Japon, printemps 2016

« Comment éveiller en nous le courage de la miséricorde ? »

Ces derniers mois, un frère de Taizé a visité plusieurs pays d’Asie au cours d’un voyage au long cours - il évoque ici son séjour au Japon.

Au Japon, j’ai d’abord rendu visite à un jeune, Michio, qui était volontaire à Taizé au moment du tsunami. Depuis son retour au pays, il est responsable de la base Caritas, dans une des zones touchées par le tsunami. Le tremblement de terre a eu lieu il y a cinq ans, les volontaires se font rares et le risque d’oublier est là.

Pourtant, il y a encore du travail pour bien des années. J’ai passé toute la journée de dimanche dans les maisons provisoires avec des personnes âgées très isolées. Certains ont pu reconstruire leur maison, mais pas au même endroit afin de les préserver d’un éventuel autre tsunami. Partout on travaille, des routes, des ponts, on a coupé le sommet d’une montagne, récupéré la terre pour élever le niveau du sol.

Dans les maisons provisoires, planter des fleurs dans des bacs, c’était accomplir un petit geste de réconciliation entre des enfants et des personnes âgées. En même temps, il s’agissait d’avoir une activité créative avec eux. C’était beau d’aller au marché acheter les fleurs, les apporter aux maisons provisoires, passer du temps avec ces personnes.

Puis, je suis allé dans la région de Fukushima chez Ryousen, un pasteur de l’Église unie. Lui aussi a été permanent à Taizé quand des frères vivaient encore au Japon. Il a été appelé à prendre en charge une petite église de cette région tout à fait rurale, dans la forêt. Il a aussi la charge d’un jardin d’enfants. La natalité au Japon a énormément baissé et certains jardins d’enfants doivent fermer. Celui de Ryousen en revanche, situé en région rurale, accueille une centaine d’enfants. Bien qu’on soit à 80 kilomètres de la centrale nucléaire, il y a un compteur de radioactivité dans l’école. Dans le village, on voit des espaces couverts de sacs en plastique, contenant de la terre radioactive, dont on ne sait que faire.

Dans ces situations, la question que frère Alois pose à la fin de son introduction aux « propositions 2016 », est très actuelle : « comment éveiller en nous le courage de la miséricorde, de la compassion, de la persévérance dans la solidarité ? »

La prière est certainement une des réponses : à Yonekawa, avec ceux qui le souhaitent, Michio prie très fidèlement chaque matin avant de partir au travail. Un autre exemple est le grand nombre de jeunes et d’adultes venus prier chez les sœurs de l’Enfant Jésus à Yotsuya. C’est pour cela également, qu’une journée de retraite avec les animateurs de prières régulières avait été organisée à Tokyo.
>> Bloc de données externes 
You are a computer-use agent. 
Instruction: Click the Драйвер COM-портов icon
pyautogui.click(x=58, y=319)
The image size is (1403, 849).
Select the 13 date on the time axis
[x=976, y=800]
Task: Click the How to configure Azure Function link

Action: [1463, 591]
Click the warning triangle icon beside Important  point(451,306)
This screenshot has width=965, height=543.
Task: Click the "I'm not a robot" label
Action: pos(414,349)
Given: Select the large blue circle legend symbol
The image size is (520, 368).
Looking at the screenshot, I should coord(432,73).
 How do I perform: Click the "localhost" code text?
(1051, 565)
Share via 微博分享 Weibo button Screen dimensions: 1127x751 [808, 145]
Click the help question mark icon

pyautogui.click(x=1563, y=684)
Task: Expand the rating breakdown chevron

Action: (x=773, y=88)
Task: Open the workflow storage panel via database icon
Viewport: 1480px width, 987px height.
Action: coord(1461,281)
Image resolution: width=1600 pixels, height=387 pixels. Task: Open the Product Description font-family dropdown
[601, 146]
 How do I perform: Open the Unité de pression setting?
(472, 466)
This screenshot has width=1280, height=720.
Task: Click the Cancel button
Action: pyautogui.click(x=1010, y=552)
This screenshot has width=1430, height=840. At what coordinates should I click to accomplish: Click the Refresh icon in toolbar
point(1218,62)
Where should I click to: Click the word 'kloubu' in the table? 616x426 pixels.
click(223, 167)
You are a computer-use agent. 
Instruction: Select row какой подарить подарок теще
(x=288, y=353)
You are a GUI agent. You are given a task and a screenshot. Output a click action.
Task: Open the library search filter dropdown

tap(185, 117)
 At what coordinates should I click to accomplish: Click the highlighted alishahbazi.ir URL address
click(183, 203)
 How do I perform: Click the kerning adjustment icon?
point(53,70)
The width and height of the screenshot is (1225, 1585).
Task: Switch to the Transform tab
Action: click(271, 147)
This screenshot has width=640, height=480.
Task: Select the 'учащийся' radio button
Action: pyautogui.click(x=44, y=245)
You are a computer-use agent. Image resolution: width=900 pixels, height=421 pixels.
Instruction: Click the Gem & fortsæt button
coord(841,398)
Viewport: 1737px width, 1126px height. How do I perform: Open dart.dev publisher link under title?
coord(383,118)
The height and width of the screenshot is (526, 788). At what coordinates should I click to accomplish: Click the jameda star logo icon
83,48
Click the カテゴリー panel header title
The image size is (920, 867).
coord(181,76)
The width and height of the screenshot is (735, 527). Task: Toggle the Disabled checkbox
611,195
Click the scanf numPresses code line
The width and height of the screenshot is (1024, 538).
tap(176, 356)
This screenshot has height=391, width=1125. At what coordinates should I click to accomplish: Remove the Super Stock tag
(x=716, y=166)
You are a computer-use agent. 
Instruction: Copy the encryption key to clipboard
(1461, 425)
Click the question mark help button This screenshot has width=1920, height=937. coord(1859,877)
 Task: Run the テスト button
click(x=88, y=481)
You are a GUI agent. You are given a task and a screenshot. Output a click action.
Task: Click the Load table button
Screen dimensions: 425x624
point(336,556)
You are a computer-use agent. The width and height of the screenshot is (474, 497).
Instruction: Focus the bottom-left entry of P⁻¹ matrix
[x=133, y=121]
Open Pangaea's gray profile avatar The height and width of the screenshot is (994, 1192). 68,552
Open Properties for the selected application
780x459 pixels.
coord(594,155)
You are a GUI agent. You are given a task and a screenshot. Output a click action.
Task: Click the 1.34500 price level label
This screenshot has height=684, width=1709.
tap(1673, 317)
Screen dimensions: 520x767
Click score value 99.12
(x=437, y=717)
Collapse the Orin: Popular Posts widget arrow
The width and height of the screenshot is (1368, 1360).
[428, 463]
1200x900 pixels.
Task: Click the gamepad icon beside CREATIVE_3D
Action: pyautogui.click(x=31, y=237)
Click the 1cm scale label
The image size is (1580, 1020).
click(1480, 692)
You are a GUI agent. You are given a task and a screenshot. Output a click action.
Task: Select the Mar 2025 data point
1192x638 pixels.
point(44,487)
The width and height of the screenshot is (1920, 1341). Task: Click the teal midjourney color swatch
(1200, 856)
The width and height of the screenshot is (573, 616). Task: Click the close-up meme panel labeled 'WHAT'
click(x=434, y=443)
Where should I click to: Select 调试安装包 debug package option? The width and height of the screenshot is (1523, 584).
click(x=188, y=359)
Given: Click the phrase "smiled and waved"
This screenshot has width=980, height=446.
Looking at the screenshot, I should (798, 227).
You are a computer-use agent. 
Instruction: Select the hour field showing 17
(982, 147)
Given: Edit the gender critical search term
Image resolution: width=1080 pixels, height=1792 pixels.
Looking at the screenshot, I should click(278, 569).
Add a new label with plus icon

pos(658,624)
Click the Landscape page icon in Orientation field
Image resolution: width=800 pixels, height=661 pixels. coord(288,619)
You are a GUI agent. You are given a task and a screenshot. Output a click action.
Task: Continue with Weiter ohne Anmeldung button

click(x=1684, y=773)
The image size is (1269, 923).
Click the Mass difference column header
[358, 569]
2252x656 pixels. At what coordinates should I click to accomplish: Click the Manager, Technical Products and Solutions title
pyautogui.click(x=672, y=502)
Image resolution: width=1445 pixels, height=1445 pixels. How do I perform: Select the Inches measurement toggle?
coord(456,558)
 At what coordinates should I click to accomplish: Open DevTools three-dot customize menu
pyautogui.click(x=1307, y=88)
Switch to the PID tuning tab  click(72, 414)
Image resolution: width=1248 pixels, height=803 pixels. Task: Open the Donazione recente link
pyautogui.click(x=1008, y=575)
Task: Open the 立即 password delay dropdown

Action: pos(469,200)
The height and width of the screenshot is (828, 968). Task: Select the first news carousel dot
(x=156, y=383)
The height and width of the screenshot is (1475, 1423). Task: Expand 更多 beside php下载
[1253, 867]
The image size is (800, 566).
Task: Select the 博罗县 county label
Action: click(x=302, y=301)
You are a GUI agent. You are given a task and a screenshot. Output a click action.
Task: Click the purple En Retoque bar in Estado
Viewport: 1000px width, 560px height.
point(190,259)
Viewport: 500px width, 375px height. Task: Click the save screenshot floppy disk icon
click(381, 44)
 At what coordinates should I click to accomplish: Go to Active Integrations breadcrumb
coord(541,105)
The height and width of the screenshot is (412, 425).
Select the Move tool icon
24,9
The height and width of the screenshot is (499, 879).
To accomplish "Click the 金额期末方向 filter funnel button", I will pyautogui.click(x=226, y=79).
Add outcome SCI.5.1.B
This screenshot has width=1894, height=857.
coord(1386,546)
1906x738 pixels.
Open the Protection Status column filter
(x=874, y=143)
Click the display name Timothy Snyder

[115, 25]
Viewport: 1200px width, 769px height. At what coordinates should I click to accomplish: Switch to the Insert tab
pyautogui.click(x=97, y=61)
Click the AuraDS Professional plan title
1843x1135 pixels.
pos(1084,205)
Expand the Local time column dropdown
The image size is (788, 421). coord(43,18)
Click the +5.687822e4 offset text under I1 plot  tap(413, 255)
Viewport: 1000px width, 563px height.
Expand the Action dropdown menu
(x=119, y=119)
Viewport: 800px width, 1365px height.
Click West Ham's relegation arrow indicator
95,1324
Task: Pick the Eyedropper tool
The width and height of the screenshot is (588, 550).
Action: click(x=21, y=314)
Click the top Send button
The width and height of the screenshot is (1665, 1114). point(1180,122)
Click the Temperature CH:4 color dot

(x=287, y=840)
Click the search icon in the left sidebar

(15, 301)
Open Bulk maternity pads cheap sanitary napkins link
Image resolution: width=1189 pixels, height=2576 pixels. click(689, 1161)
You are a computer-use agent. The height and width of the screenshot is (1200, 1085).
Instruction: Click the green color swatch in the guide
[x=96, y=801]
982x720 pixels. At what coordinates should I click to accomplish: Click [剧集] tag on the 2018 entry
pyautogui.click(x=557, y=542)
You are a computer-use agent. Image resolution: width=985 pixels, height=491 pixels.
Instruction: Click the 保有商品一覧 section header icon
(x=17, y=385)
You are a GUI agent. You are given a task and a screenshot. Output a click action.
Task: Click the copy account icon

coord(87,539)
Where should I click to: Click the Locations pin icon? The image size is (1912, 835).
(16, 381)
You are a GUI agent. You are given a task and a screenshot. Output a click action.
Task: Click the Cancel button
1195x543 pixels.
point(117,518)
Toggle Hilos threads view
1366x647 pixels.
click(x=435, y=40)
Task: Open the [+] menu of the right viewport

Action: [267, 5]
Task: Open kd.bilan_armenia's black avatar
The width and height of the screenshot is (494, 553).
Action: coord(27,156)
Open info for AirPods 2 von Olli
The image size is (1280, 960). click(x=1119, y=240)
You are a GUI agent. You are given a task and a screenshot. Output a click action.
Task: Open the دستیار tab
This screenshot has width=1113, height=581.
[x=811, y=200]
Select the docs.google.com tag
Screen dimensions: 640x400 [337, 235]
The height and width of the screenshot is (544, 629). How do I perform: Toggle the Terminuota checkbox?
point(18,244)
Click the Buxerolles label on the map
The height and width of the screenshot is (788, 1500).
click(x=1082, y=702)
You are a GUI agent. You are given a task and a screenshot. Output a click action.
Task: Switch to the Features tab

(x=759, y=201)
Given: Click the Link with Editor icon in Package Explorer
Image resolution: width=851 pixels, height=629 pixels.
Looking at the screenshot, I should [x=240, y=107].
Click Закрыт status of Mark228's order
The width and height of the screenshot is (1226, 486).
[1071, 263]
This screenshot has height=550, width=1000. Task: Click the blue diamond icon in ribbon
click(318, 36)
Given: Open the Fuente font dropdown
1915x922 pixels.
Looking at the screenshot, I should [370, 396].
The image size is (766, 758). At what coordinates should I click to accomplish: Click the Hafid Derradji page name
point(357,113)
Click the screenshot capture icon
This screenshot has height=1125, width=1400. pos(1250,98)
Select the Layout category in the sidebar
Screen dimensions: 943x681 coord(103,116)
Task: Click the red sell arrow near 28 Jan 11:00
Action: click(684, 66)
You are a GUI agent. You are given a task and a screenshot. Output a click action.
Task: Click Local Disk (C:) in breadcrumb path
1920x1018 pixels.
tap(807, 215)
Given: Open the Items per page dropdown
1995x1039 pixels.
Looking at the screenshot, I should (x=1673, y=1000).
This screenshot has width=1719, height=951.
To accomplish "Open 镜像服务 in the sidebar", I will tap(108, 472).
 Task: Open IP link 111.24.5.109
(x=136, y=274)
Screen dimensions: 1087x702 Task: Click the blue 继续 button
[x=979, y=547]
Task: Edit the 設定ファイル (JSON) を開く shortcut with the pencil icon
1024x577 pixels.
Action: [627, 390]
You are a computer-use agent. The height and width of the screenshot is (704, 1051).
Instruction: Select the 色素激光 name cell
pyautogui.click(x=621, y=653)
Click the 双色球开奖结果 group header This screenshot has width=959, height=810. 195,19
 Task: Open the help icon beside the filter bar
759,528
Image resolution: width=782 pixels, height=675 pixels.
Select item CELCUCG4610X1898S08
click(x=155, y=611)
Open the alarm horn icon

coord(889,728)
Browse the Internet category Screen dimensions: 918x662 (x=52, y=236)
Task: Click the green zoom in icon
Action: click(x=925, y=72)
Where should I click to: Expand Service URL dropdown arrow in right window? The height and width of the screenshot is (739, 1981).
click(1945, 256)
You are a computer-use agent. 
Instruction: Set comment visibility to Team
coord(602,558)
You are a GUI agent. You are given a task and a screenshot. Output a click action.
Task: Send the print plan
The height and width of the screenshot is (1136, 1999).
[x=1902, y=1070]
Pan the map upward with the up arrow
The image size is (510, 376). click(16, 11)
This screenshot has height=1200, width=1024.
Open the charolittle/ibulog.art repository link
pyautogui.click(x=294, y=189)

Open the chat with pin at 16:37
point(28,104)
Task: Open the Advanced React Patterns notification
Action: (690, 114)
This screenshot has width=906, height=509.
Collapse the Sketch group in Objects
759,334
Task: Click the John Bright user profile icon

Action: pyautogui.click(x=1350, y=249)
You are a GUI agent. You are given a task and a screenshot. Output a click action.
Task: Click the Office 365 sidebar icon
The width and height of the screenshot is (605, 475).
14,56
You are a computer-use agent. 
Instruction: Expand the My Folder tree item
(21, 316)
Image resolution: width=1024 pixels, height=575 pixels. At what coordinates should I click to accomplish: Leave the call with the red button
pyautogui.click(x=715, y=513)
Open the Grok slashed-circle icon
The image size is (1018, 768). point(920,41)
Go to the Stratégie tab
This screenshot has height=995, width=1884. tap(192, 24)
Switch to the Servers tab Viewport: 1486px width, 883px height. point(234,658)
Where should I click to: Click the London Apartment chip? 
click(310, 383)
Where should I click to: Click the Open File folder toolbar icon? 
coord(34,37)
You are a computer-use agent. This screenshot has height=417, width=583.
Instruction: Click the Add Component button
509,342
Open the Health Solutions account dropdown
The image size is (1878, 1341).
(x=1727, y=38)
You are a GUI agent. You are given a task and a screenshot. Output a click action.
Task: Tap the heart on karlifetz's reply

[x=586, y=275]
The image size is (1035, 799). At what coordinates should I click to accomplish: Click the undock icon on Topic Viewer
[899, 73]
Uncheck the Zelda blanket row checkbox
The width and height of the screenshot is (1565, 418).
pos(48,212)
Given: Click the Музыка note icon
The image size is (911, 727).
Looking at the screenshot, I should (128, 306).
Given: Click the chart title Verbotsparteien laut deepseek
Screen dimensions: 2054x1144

Un tremblement de terre aussi fort qu’en 2011 a eu lieu à Kumamoto, la région où j’allais. À nouveau les élans de solidarité jaillissaient de partout ; et à nouveau je me demandais comment soutenir ces élans semblant si dérisoires face à l’ampleur du désastre. Les prières qui ont eu lieu à Nagasaki, à l’université de Sophia, avec les élèves d’une grande école de Yokohama ont permis de confier à la miséricorde de Dieu les victimes de ce tout récent désastre naturel ainsi que leurs familles.

Une autre réponse est de prendre du temps pour réfléchir ensemble en profondeur à cette question. Dans une petite église anglicane d’Ikebukuro (Tokyo), un groupe de jeunes venus aux rencontres européennes ou asiatiques a pu partager d’une manière lucide et réaliste.

Enfin, l’écoute de la parole de Dieu libère des énergies insoupçonnées. Lors d’une journée de retraite avec les étudiants de l’université Kwansei Gakuin, il y a eu une lecture de la parabole du bon samaritain à partir de l’icône de la miséricorde qui se trouve dans l’église de la réconciliation à Taizé. Six groupes se sont formés, chacun devant actualiser un des six médaillons de l’icône. Ensuite à travers un mime, chaque groupe partageait sa réflexion. Ces mimes ouvraient les yeux de tous sur des situations de la vie de tous les jours. Ils mettaient le doigt sur nos résistances et nos peurs, mais montraient qu’en les dépassant, il était possible à chacun de nous d’être un bon samaritain.

À Tokyo, le bureau qui organise le voyage aux « Journées Mondiales de la Jeunesse » s’est montré très intéressé par les propositions 2016 et espère les utiliser pour préparer spirituellement les jeunes Japonais qui iront à Cracovie.